Bottom lip moves upward to overlap upper lip, all the way up to the nose!

Might be able to take mouth position, drop upper half where things move upwards, invert downward movement of bottom half, then also push out forwards slightly. But gave up as too hard for now.

mouthDimpleLeft & mouthDimpleRight

The outer edge of the mouth pulls to the side and upwards.

Take Face.M_F00_000_00_Fcl_MTH_Fun and split in half for left and right. Could reduce strength a bit. For now, not implemented.

mouthFrownLeft & mouthFrownRight

Left outer edge of mouth goes down (and the cheek around it a bit to stretch and stay in place).

Closest is Take Face.M_F00_000_00_Fcl_MTH_Fun and split in half for left and right, then invert Y for all movements.

mouthLeft & mouthRight

Whole mouth moves to the left, with the left edge moving upwards.

Take Face.M_F00_000_00_Fcl_MTH_Fun and split in half for left and right. Could increase strength a bit.

mouthPressLeft & mouthPressRight

The left edge of the mouth moves upwards a bit, with a slight stretch to the left. The other edge of the mouth retains its position.
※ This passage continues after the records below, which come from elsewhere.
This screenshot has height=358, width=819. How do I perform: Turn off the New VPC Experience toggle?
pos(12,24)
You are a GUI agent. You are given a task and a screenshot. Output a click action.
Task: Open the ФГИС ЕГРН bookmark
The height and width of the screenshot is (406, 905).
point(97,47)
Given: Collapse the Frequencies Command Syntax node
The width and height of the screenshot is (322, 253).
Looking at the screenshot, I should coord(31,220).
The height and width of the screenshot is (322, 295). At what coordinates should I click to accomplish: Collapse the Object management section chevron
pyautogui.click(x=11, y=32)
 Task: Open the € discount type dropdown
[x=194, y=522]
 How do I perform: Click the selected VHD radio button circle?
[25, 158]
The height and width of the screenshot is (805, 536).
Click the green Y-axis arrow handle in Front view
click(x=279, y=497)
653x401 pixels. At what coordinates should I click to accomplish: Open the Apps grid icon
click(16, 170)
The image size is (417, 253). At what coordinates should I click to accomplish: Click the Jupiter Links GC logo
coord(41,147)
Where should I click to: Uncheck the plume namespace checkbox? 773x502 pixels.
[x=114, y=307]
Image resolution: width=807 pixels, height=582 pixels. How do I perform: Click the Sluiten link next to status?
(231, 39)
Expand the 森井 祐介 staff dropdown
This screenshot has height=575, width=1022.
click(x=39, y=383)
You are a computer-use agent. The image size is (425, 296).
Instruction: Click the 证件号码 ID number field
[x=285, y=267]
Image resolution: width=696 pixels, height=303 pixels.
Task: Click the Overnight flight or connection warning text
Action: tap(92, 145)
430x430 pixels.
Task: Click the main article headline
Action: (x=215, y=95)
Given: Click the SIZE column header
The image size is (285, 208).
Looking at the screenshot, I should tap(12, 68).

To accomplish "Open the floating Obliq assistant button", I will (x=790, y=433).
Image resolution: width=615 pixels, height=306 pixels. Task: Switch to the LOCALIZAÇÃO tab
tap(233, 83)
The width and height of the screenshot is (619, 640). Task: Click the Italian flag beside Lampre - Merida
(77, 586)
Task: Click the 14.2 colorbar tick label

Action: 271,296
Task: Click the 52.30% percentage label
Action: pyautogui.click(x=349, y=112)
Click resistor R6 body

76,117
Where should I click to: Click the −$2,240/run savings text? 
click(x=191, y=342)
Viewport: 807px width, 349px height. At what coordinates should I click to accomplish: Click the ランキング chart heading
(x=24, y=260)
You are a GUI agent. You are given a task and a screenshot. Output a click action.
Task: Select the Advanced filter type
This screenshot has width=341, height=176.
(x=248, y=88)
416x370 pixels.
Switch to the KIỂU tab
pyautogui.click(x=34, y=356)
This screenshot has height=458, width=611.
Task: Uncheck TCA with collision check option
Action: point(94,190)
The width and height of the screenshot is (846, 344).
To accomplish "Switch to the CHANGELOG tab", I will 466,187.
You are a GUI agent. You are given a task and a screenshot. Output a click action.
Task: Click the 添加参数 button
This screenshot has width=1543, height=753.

Face.M_F00_000_00_Fcl_MTH_Fun is the closest, but it adds curvature as well. Maybe take Fun but proportionally adjust the Y weight so one side does not move and the other moves at 50% strength. For now I just approximate this, sharing the same shape as many of the other left/right smile/mouth-press/etc movements.

mouthSmileLeft & mouthSmileRight

Right edge of mouth does not move. Everything else proportionally moves up to the left, creating a slight dimple.

Take Face.M_F00_000_00_Fcl_MTH_Fun and split in half for left and right. Basically ignore the dimple and copy mouthLeft and mouthRight as close enough.

mouthStretchLeft & mouthStringRight

Left side stretches out and down, deforming the cheek so it ticks out a bit more.

Take Face.M_F00_000_00_Fcl_MTH_Fun, invert all Y movements, and split in half for left and right. Basically ignore the dimple and copy mouthFrownLeft and mouthFrownRight as close enough.

mouthUpperUpLeft & mouthUpperUpRight

Upper right lip opens mouth slightly. Bottom lip does not move.

Same technique as mouthLowerDownLeft & mouthLowerDownRight, but use upper movements instead of lower movements.

mouthLowerDownLeft & mouthLowerDownRight

Lower lip moves downward. No other face movement, but existing movement affects the jaw line a little bit.

Takes an open mouth movement, discards the upward movements (which would be the top lip), then proportionally adjust downward movement relative to center of mouth. Need to pick a movement that does not adjust mouth width much, like Face.M_F00_000_00_Fcl_MTH_O.

noseSneerLeft & noseSneerRight

Left eyebrow lowers a bit and left edge of nose is pulled upwards a bit.

Too hard, ignore. (The nose is not very clear in VRoid.)

mouthFunnel

Mouth narrows. Lips stick outward (forwards) a bit. Nose flattens inwards a bit.

Can use Face.M_F00_000_00_Fcl_MTH_Sorrow, or maybe 75% of Face.M_F00_000_00_Fcl_MTH_U.

mouthPucker

Mouth narrows, lips stick further forwards (puckering for kiss).

Maybe 50% of Face.M_F00_000_00_Fcl_MTH_U. Nothing really makes lips stick out.

mouthRollLower

Bottom lip moves up and curls inward (no movement to upper lip).

Not much lip movement in VRoid, so skip this one.

mouthRollUpper

Top lip moves downward, curling inward (so bottom lip does not move).

Not much lip movement in VRoid, so skip this one.

mouthShrugLower

Bottom lip and bottom jaw move upwards a bit, causing lower lip to go slightly above upper lip.

Could use 25% of Face.M_F00_000_00_Fcl_MTH_Fun but invert Y movements.

mouthShrugUpper

Upper lip lifts upward slight, opening mouth a little bit.

The end result

tongueOut

There is one additional blend shape that can be generated by iFacialMocap that is not from ARKit, which is to stick the tongue out. This is too hard to achieve for now.

Conclusion

Using the above you can generate some facial expressions and head movements. This can be useful, however I suspect in practice I will use the additional facial expressions supported directly from animation clips. The reason for this is I find these sorts of apps are a bit jittery. That is fine for say a live stream, but looks lower quality when in an animated video clip.